Re: [HTCondor-devel] Examining in-memory representation of ClassAds


Date: Tue, 28 May 2013 10:19:12 -0500
From: Brian Bockelman <bbockelm@xxxxxxxxxxx>
Subject: Re: [HTCondor-devel] Examining in-memory representation of ClassAds
On May 28, 2013, at 10:00 AM, Greg Thain <gthain@xxxxxxxxxxx> wrote:

> On 05/28/2013 08:04 AM, Brian Bockelman wrote:
>> With the in-memory format changes described above, memory usage for the 22MB sample corpus is 29MB.  While the savings aren't as significant as I had hoped (wouldn't it be nice to have the text format be larger than the parsed form?), it's a 77% savings over current with compression and 82% savings over current without compression.
> 
> As both the schedd and the shadow really only need to evaluate a small fraction of the expressions in any given ad, one possibility is to build the parse tree only on demand, and keep the unparsed form around otherwise.  (We'd still need to be able to validate the textual form, but presumably that's pretty lightweight, compared to building and copying all the expr trees).
> 

That's basically the approach here - the packed format is basically a much-easier-to-rebuild binary format for ClassAds.  Note in my description neither the ClassAd nor the cache actually contains an ExprTree object.  This comes at a cost - see below.

For example, an expression containing only a string literal 'foo' would have an encoding:

(header byte) (integer encoding for '3') (char array of length 3)

0x81 0x01 0x03 f o o

(6 bytes) Compared to having the encoding of:

"foo"

(6 bytes using a nul-terminated scheme) it's far less human readable but much faster to unpack into an expression tree.

As I mentioned, you now have a lifetime issue - you create the "ExprTree *" on-demand, but when do you delete it?  That leads to using shared_ptr<ExprTree>, which then leads to changing many interfaces (which should be done anyway to clean up ambiguities in pointer ownership!).  The in-memory savings are large, but at the cost of changing/fixing interfaces.

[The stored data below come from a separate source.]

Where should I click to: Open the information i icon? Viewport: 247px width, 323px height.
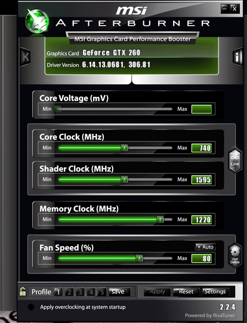coord(237,57)
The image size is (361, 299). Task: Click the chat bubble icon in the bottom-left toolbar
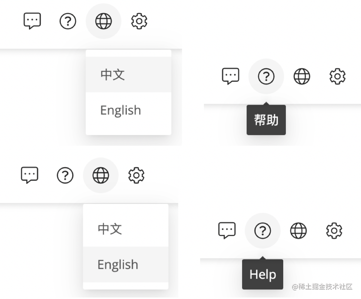tap(29, 175)
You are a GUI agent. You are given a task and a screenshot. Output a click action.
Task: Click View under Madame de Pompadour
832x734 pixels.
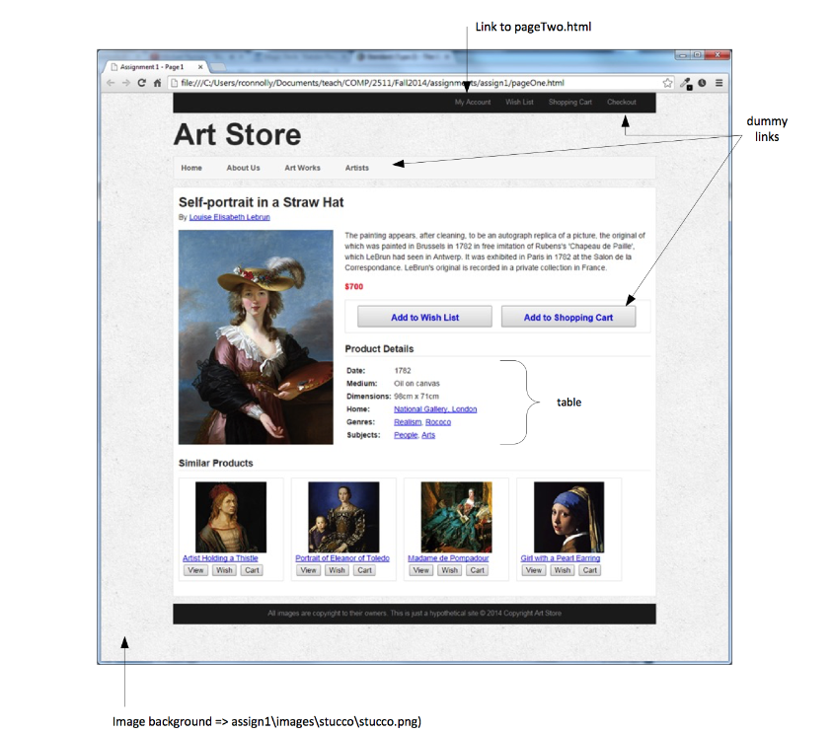[x=420, y=569]
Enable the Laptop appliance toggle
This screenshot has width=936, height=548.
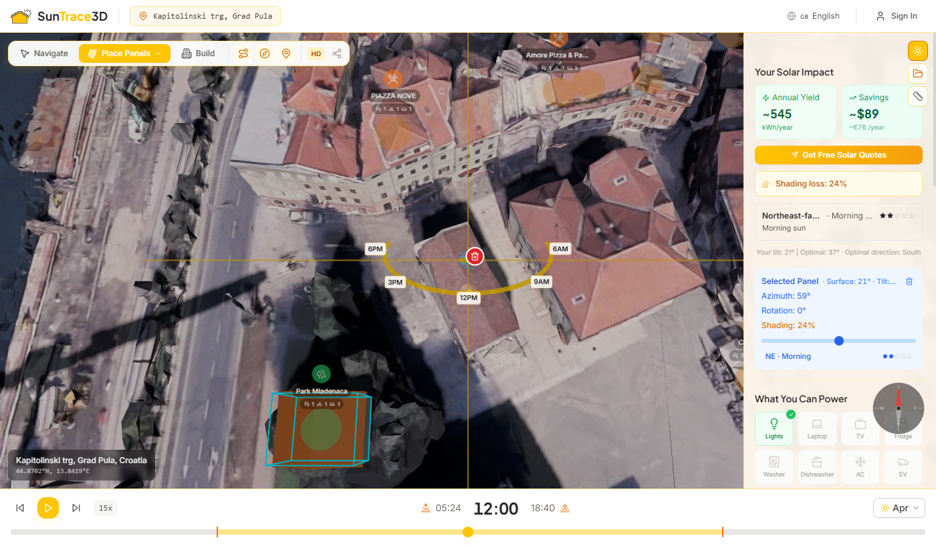pos(817,428)
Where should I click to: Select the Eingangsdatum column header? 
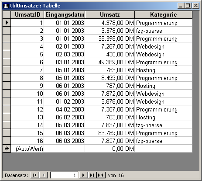(65, 15)
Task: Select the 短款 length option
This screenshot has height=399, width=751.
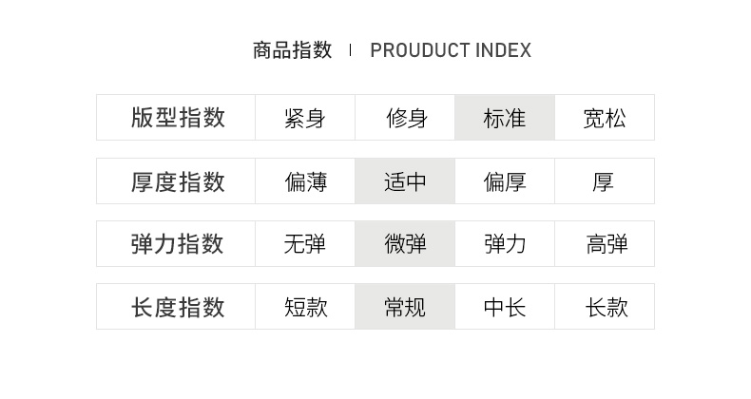Action: point(304,307)
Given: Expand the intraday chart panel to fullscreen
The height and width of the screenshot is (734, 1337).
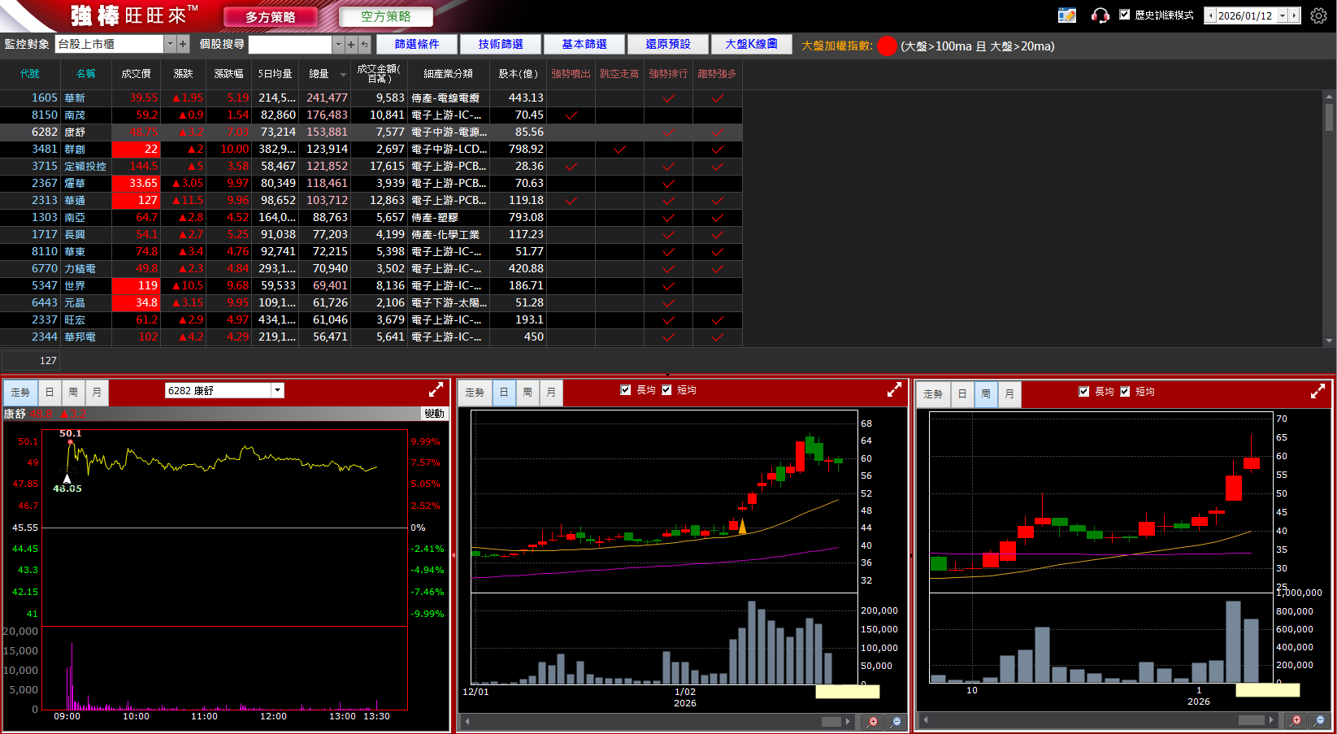Looking at the screenshot, I should click(436, 389).
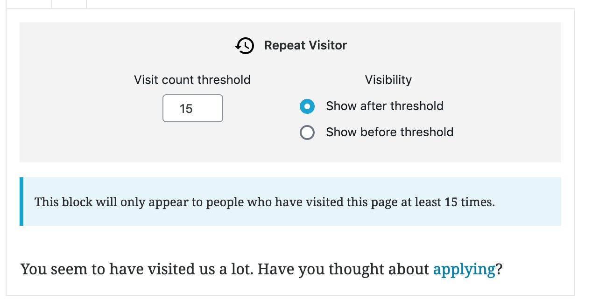Click the "Repeat Visitor" block title
This screenshot has height=307, width=592.
(x=305, y=45)
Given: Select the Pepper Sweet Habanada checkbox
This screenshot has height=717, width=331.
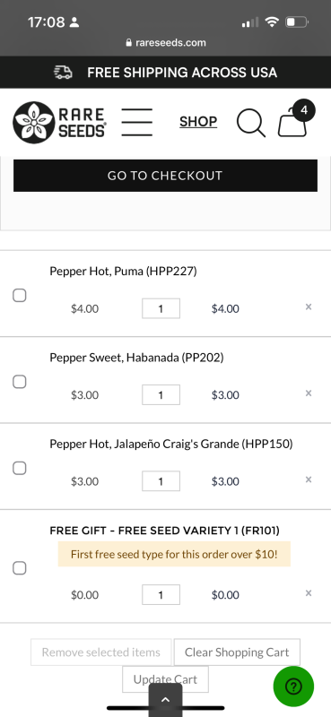Looking at the screenshot, I should (x=19, y=382).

You're also going to take a hit in CPU performance due to many more heap allocations, but I suspect that's not a current bottleneck.  There's some work that could be done to ameliorate this hit.  For example, code doesn't seem to touch Lookup directly but rather uses "EvaluateAttrInt" or equivalent.  In such a case, you could have a fast-path optimization for packed literals; you can create the integer directly from the packed string without creating an ExprTree.  If there is an actual expression to evaluate, the overhead of the malloc is likely tolerable compared.